- Предложенный текст -
На первых, так называемых кубистских, картинах уже угадываются маршруты его прогулок — от газетного киоска до галантерейных лавок на Монмартре. Из старого и ветхого он создает новое, оно может показаться необычным, но всегда покоряет своим реализмом. Условимся относительно того, что я понимаю под реализмом. Говорить об абстрактной живописи вообще не имеет смысла, потому что всякая живопись передает идею художника или в конечном счете представляет его самого. Пикассо никогда и не ставил себе цели создавать абстрактную живопись. Он страстно ищет сходства и достигает его в такой мере, что предмет или человеческое лицо часто теряет выразительность и силу рядом с собственным изображением. Однажды, когда я вышел из ангара, где Пикассо работал над фреской «Война и Мир»1, природа показалась мне слабой и невнятной.

Долгие годы импрессионисты верили, что победили фотографию, что фотография — плеоназм, который необходимо преодолеть, и вот понемногу выясняется, что импрессионисты сами отличные мастера цветной фотографии. У Дега, например, это буквально бросается в глаза. Публика всегда ценит в живописи не ее самое, а изображенный ею предмет. Многие полагают, что любят живопись, в то время как им нравятся модели, которые художник избрал предлогом для самовыражения и для того, чтобы написать свой портрет. Рисует ли художник человеческое лицо, натюрморт, пейзаж — все равно получается автопортрет, и вот доказательство. Когда вы увидите Мадонну Рафаэля, то не подумаете: «Это Мадонна». Вы подумаете: «Это Рафаэль». Перед «Девушкой в синем чепце» Вермеера подумаете не: «Вот девушка в синем чепце», но: «Вот Вермеер». Увидев анемоны, изображенные Ренуаром, подумаете не: «А вот анемоны», но: «А вот Ренуар». Так же, когда вы видите женщину, у которой глаз нарисован не на месте, вы не думаете: «Вот женщина, у которой глаз не на месте», вы думаете: «Вот Пикассо».

Я уже говорил, что познакомился с Пикассо в 1916 году. Монпарнас тогда был захудалым кварталом. А мы слонялись по нему как будто без всякого дела, но так только казалось. Ведь у молодежи такой вид, будто она шляется и бездельничает В Париже всегда есть кварталы, которые переживают свой звездный час. Сегодня это Сен-Жермен-де-Пре. Когда-то это был Монмартр, а в наше время (теперь его зовут героическим) была очередь Монпарнаса. Мы не бездельничали, слоняясь по его улицам в компании с Модильяни, Кислингом2, Липшицем3, Бранкузи4, Аполлинером, Максом Жакобом5, Блезом Сандраром6, Пьером Реверди7, Сальмоном8 — со всеми, кто, едва ли отдавая себе в этом отчет, совершал настоящую революцию в искусстве, в литературе, в живописи, в скульптуре.

- Вопросы по тексту -
1 – Ответьте на вопросы по тексту о Пикассо:
(a) В каком году, согласно тексту, состоялось знакомство с Пикассо?
(b) Над какой фреской Пикассо работал в ангаре?
(c) У какого художника, по словам текста, мастерство в цветной фотографии буквально бросается в глаза?
2 – Назовите всех художников, чьи работы текст о Пикассо приводит как доказательство того, что любое изображение оказывается автопортретом.
3 – Напишите продолжение текста о Пикассо, начиная сразу после его последнего предложения.
Записи к данному тексту никакого отношения не имеют.

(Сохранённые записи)
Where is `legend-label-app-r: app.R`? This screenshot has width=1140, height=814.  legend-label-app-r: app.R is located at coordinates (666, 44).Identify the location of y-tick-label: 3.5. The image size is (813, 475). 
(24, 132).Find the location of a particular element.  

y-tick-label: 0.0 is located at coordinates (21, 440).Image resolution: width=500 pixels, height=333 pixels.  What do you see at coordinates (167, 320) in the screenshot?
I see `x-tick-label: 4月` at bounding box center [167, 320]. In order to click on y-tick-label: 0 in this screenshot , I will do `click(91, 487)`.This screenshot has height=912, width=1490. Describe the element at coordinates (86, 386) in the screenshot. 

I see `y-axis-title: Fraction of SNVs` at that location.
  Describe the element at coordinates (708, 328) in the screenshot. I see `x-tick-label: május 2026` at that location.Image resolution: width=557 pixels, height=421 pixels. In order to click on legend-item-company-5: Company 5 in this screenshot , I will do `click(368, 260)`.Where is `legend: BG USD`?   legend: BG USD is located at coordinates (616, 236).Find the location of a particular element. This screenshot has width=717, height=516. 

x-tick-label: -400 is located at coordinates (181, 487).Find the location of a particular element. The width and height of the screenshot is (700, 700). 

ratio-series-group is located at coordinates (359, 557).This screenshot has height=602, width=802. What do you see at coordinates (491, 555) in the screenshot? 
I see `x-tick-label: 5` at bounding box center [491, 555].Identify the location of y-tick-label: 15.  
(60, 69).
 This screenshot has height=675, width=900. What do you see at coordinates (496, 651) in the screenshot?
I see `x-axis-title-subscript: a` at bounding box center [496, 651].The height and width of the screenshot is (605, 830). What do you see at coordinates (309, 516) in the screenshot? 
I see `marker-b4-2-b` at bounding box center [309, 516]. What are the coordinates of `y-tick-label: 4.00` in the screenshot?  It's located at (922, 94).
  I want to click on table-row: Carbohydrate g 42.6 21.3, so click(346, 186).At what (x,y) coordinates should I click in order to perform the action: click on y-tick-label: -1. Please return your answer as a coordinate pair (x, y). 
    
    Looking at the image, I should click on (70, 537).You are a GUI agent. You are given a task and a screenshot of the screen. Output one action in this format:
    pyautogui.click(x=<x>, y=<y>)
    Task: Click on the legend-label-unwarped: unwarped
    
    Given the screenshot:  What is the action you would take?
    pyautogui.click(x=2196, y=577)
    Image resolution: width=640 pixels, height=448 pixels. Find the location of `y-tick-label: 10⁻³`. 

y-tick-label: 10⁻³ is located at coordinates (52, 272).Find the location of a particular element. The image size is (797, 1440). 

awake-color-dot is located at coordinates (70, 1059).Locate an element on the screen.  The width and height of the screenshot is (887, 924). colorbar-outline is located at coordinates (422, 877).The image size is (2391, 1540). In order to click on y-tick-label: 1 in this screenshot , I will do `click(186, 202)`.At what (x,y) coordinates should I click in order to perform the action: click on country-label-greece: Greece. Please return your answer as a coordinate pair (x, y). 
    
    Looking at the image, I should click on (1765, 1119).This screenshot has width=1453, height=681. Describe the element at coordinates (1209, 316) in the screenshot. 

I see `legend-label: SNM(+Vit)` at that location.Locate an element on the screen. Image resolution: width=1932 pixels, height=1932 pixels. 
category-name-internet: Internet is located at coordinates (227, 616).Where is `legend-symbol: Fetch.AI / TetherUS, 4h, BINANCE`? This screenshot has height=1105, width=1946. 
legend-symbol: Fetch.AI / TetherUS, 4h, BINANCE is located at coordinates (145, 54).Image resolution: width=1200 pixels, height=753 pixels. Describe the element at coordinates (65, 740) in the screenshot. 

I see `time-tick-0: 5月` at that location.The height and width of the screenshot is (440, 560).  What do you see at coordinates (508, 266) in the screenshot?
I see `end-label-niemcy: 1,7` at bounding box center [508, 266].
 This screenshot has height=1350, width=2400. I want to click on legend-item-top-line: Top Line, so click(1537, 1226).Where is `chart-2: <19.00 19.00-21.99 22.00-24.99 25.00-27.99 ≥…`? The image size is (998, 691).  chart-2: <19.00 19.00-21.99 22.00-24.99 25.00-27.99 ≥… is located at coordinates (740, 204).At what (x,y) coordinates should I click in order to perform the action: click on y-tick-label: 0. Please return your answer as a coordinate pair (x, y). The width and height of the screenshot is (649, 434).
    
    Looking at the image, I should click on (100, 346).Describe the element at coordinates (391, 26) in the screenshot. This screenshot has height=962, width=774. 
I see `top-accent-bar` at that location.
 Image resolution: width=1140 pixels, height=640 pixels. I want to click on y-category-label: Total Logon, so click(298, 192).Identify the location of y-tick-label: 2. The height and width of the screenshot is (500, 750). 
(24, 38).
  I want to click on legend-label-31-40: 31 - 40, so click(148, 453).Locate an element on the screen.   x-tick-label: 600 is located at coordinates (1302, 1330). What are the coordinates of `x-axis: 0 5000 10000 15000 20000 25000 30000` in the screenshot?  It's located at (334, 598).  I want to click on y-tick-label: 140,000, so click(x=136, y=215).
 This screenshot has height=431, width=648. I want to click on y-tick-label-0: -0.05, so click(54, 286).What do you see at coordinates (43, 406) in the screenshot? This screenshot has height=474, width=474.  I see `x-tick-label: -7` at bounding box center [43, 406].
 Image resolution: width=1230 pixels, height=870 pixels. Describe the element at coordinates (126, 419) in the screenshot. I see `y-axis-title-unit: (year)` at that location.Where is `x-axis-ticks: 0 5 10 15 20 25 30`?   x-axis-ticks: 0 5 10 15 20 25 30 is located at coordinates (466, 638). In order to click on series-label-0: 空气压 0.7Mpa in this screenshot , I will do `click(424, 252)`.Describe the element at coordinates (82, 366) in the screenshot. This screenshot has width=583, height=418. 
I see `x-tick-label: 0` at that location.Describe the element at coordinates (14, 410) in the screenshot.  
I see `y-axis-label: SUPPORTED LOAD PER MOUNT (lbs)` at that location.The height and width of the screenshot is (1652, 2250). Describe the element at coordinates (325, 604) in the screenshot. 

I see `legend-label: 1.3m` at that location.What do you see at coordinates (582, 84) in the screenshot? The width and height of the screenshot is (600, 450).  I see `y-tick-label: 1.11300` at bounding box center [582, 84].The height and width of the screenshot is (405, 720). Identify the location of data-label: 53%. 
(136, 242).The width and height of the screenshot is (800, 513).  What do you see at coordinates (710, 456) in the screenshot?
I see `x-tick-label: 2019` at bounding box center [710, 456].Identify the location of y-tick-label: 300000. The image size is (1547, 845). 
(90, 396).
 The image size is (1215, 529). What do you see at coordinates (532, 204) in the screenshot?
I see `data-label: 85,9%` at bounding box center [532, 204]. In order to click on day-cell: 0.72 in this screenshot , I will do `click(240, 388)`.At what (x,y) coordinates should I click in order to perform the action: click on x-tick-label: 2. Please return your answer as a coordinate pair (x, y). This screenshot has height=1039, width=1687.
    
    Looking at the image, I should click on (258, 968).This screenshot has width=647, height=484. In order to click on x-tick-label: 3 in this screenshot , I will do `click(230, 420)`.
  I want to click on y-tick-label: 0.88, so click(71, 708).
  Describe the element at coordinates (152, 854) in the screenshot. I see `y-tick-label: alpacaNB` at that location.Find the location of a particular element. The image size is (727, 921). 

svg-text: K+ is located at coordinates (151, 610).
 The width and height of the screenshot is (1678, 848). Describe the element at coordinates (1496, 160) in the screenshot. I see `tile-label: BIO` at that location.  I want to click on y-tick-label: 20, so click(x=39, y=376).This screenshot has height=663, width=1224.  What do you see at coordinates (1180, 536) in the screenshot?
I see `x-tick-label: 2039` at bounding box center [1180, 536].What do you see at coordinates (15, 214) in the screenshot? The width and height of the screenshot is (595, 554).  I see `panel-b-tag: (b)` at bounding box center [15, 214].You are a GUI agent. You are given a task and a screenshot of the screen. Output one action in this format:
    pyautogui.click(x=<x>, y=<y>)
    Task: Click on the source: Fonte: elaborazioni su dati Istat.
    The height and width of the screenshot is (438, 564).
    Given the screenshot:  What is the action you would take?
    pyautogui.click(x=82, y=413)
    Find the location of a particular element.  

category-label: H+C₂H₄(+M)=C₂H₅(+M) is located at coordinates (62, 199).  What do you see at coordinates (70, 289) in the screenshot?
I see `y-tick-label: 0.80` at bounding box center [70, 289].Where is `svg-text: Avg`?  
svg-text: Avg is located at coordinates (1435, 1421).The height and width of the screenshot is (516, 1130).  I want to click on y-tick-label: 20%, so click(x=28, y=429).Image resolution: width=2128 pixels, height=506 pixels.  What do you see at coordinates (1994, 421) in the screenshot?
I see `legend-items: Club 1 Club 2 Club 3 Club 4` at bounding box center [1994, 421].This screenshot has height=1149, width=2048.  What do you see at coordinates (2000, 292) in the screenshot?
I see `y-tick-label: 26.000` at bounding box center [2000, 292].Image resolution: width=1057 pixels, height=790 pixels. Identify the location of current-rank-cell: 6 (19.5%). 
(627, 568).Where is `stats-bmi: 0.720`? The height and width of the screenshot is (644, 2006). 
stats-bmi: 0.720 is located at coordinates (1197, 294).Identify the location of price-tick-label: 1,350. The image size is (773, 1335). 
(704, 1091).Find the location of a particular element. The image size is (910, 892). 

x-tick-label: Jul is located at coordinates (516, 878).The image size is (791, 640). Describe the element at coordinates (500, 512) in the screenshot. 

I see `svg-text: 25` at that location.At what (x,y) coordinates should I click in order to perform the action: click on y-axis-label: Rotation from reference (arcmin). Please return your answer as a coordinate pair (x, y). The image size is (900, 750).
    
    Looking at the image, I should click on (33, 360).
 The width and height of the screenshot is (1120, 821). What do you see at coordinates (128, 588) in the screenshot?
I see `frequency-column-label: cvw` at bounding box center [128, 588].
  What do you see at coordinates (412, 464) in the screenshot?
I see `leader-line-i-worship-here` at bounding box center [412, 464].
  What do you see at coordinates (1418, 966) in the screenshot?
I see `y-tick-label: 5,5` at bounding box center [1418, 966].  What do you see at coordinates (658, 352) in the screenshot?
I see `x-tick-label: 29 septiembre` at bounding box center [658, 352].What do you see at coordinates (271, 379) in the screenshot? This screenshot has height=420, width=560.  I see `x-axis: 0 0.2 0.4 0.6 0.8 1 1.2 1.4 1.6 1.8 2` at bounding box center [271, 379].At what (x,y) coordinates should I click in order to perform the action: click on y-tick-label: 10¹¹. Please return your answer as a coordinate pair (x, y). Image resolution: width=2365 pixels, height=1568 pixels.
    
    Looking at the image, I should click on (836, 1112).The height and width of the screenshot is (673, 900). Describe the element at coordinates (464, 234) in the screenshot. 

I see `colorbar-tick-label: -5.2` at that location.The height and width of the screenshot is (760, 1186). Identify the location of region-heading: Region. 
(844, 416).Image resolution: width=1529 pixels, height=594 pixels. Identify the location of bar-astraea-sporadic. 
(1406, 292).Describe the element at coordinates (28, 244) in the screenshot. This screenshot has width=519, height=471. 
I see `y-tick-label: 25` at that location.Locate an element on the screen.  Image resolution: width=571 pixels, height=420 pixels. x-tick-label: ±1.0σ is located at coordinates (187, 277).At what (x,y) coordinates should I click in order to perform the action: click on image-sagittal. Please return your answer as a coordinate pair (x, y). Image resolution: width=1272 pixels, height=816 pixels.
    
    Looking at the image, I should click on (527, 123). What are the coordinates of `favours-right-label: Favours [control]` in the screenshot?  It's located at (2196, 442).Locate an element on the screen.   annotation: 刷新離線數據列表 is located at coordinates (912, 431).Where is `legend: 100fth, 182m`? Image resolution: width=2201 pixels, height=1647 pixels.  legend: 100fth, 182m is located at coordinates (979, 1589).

- Решённые задания -
1 –
(a) В 1916 году.
(b) Над фреской «Война и Мир».
(c) У Дега.

2 – Рафаэль, Вермеер, Ренуар, Пикассо.

3 –
Революция эта проходила при обстоятельствах чрезвычайно любопытных, в самый разгар войны 1914 года, войны столь необычной, что каждый из нас, будучи мобилизованным, беспрепятственно переходил с одного «фронта», в Париже, на другой, на фронт военных действий. Так жил Аполлинер, и это подорвало его силы настолько, что он умер в день перемирия; а мы решили, что город украсился флагами в его честь и в честь нашего художественного патриотизма.

Эта революция прошла почти незамеченной, и когда все, кто имел основания ее опасаться, наконец уразумели, в чем дело, бороться с ней было уже слишком поздно. Мы воспользовались тем, что город был почти пуст, он только и ждал, чтобы его взяли, и мы завоевали прочные позиции, ибо с тех пор слава людей, о которых я веду речь, все увеличивается.

Вот небольшой пример контраста между двумя эпохами.

Когда Модильяни писал мой портрет, он работал в том же ателье, что и Кислинг, на улице Жозеф-Бара. Я не знаю, что стало с портретом Кислинга, на котором изображен Пикассо в рубашке в черную клетку, рисующий в глубине комнаты.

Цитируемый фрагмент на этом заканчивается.